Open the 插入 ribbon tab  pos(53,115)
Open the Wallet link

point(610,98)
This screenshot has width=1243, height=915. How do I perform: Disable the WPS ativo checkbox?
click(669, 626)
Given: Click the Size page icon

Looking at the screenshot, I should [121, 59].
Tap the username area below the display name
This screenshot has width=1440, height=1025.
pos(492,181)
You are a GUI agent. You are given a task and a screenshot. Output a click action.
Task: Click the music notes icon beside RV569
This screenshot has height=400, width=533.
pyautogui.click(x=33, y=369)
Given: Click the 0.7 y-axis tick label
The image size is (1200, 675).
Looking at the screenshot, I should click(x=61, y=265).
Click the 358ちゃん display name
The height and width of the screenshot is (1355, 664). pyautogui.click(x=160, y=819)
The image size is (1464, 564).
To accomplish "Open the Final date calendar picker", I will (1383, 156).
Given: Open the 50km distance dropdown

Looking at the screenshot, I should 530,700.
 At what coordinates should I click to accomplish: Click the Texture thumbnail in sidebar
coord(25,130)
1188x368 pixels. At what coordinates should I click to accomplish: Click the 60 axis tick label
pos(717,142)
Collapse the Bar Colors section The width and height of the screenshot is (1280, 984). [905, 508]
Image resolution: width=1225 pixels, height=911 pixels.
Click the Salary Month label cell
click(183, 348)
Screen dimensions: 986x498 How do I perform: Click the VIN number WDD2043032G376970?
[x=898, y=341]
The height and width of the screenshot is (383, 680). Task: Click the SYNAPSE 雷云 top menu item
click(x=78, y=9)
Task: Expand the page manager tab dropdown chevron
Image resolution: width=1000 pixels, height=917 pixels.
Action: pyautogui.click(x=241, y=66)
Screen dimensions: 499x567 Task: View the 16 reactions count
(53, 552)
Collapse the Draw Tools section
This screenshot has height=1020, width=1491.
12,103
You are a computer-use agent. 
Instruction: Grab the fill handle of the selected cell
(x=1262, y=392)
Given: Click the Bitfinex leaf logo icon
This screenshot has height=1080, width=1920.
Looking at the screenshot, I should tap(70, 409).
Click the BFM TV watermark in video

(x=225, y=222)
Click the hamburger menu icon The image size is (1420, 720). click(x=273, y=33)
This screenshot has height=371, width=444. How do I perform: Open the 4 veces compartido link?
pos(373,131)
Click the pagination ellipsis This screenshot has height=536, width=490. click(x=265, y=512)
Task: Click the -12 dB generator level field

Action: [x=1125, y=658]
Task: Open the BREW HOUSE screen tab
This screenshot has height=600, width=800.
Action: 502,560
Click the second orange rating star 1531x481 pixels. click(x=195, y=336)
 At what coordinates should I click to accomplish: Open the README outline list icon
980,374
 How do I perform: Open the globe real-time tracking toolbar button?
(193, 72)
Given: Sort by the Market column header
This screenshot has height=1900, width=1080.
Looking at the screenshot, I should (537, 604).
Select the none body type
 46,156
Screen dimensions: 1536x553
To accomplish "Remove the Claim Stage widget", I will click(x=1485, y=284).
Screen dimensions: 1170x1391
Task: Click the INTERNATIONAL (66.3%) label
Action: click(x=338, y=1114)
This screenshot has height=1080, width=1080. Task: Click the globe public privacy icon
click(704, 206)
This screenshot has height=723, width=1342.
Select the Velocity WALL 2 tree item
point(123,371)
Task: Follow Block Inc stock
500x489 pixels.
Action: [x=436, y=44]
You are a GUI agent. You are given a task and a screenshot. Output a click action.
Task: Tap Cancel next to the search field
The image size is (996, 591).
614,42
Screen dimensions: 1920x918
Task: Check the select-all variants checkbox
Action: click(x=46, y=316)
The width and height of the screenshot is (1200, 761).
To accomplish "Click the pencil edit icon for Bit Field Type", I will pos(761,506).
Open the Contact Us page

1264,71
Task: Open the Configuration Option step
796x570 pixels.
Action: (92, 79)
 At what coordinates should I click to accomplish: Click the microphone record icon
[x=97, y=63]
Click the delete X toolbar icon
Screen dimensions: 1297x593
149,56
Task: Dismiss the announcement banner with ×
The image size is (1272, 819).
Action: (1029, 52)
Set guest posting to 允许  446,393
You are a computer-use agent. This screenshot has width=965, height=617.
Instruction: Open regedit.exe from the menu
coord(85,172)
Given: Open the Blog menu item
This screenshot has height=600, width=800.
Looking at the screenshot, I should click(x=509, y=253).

_WORK ITEM_: Tell how many lines in the entries above include the string "computer", and write nothing but the number.

_REPLY_: 2